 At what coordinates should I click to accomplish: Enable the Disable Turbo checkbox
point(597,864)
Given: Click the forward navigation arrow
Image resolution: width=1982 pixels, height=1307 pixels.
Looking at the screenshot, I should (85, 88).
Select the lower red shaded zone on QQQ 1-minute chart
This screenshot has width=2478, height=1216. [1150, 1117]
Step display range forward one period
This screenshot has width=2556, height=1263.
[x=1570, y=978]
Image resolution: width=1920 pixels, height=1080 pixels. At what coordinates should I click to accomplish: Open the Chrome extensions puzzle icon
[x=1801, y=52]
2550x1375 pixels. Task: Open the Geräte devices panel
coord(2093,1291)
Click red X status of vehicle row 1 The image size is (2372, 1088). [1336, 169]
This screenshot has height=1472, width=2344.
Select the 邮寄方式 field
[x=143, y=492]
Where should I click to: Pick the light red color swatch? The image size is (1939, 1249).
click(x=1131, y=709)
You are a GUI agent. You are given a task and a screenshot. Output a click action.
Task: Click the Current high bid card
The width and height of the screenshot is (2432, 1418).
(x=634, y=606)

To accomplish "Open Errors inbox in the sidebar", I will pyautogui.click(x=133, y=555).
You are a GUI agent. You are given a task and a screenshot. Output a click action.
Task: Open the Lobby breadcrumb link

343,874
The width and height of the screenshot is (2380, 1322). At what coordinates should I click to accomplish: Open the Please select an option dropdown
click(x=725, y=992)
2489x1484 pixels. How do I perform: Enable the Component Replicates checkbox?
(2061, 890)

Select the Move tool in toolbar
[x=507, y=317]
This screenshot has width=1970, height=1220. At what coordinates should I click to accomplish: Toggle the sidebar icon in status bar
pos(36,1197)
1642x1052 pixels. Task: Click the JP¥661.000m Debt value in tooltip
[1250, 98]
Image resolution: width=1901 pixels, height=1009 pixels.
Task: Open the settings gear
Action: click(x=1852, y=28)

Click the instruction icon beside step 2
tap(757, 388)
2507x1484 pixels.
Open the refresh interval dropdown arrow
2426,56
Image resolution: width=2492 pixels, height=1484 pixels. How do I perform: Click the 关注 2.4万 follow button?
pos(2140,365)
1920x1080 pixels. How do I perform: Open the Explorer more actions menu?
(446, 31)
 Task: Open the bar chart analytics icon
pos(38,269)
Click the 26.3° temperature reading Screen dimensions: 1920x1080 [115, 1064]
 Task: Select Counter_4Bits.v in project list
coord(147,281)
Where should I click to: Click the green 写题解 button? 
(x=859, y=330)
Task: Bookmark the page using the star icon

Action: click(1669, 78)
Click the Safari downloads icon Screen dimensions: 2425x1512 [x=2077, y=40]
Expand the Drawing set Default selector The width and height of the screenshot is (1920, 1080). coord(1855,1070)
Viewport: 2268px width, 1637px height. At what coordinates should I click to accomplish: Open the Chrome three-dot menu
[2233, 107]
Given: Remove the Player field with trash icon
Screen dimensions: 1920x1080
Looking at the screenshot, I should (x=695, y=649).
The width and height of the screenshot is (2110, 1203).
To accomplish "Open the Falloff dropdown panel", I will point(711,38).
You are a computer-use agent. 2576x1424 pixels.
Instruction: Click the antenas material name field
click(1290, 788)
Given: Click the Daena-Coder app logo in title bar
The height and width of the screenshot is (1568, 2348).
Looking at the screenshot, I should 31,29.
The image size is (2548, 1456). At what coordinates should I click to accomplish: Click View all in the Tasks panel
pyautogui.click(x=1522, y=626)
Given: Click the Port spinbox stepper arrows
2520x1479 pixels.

--*--

__Instructions to follow__: All of the entries are to be set down again without alteration.

__Exercise solution__:
 At what coordinates should I click to accomplish: Enable the Disable Turbo checkbox
point(597,864)
Given: Click the forward navigation arrow
Image resolution: width=1982 pixels, height=1307 pixels.
Looking at the screenshot, I should (85, 88).
Select the lower red shaded zone on QQQ 1-minute chart
This screenshot has width=2478, height=1216. [1150, 1117]
Step display range forward one period
This screenshot has width=2556, height=1263.
[x=1570, y=978]
Image resolution: width=1920 pixels, height=1080 pixels. At what coordinates should I click to accomplish: Open the Chrome extensions puzzle icon
[x=1801, y=52]
2550x1375 pixels. Task: Open the Geräte devices panel
coord(2093,1291)
Click red X status of vehicle row 1 The image size is (2372, 1088). [1336, 169]
This screenshot has height=1472, width=2344.
Select the 邮寄方式 field
[x=143, y=492]
Where should I click to: Pick the light red color swatch? The image size is (1939, 1249).
click(x=1131, y=709)
You are a GUI agent. You are given a task and a screenshot. Output a click action.
Task: Click the Current high bid card
The width and height of the screenshot is (2432, 1418).
(x=634, y=606)

To accomplish "Open Errors inbox in the sidebar", I will pyautogui.click(x=133, y=555).
You are a GUI agent. You are given a task and a screenshot. Output a click action.
Task: Open the Lobby breadcrumb link

343,874
The width and height of the screenshot is (2380, 1322). At what coordinates should I click to accomplish: Open the Please select an option dropdown
click(x=725, y=992)
2489x1484 pixels. How do I perform: Enable the Component Replicates checkbox?
(2061, 890)

Select the Move tool in toolbar
[x=507, y=317]
This screenshot has width=1970, height=1220. At what coordinates should I click to accomplish: Toggle the sidebar icon in status bar
pos(36,1197)
1642x1052 pixels. Task: Click the JP¥661.000m Debt value in tooltip
[1250, 98]
Image resolution: width=1901 pixels, height=1009 pixels.
Task: Open the settings gear
Action: click(x=1852, y=28)

Click the instruction icon beside step 2
tap(757, 388)
2507x1484 pixels.
Open the refresh interval dropdown arrow
2426,56
Image resolution: width=2492 pixels, height=1484 pixels. How do I perform: Click the 关注 2.4万 follow button?
pos(2140,365)
1920x1080 pixels. How do I perform: Open the Explorer more actions menu?
(446, 31)
 Task: Open the bar chart analytics icon
pos(38,269)
Click the 26.3° temperature reading Screen dimensions: 1920x1080 [115, 1064]
 Task: Select Counter_4Bits.v in project list
coord(147,281)
Where should I click to: Click the green 写题解 button? 
(x=859, y=330)
Task: Bookmark the page using the star icon

Action: click(1669, 78)
Click the Safari downloads icon Screen dimensions: 2425x1512 [x=2077, y=40]
Expand the Drawing set Default selector The width and height of the screenshot is (1920, 1080). coord(1855,1070)
Viewport: 2268px width, 1637px height. At what coordinates should I click to accomplish: Open the Chrome three-dot menu
[2233, 107]
Given: Remove the Player field with trash icon
Screen dimensions: 1920x1080
Looking at the screenshot, I should (x=695, y=649).
The width and height of the screenshot is (2110, 1203).
To accomplish "Open the Falloff dropdown panel", I will point(711,38).
You are a computer-use agent. 2576x1424 pixels.
Instruction: Click the antenas material name field
click(1290, 788)
Given: Click the Daena-Coder app logo in title bar
The height and width of the screenshot is (1568, 2348).
Looking at the screenshot, I should 31,29.
The image size is (2548, 1456). At what coordinates should I click to accomplish: Click View all in the Tasks panel
pyautogui.click(x=1522, y=626)
Given: Click the Port spinbox stepper arrows
2520x1479 pixels.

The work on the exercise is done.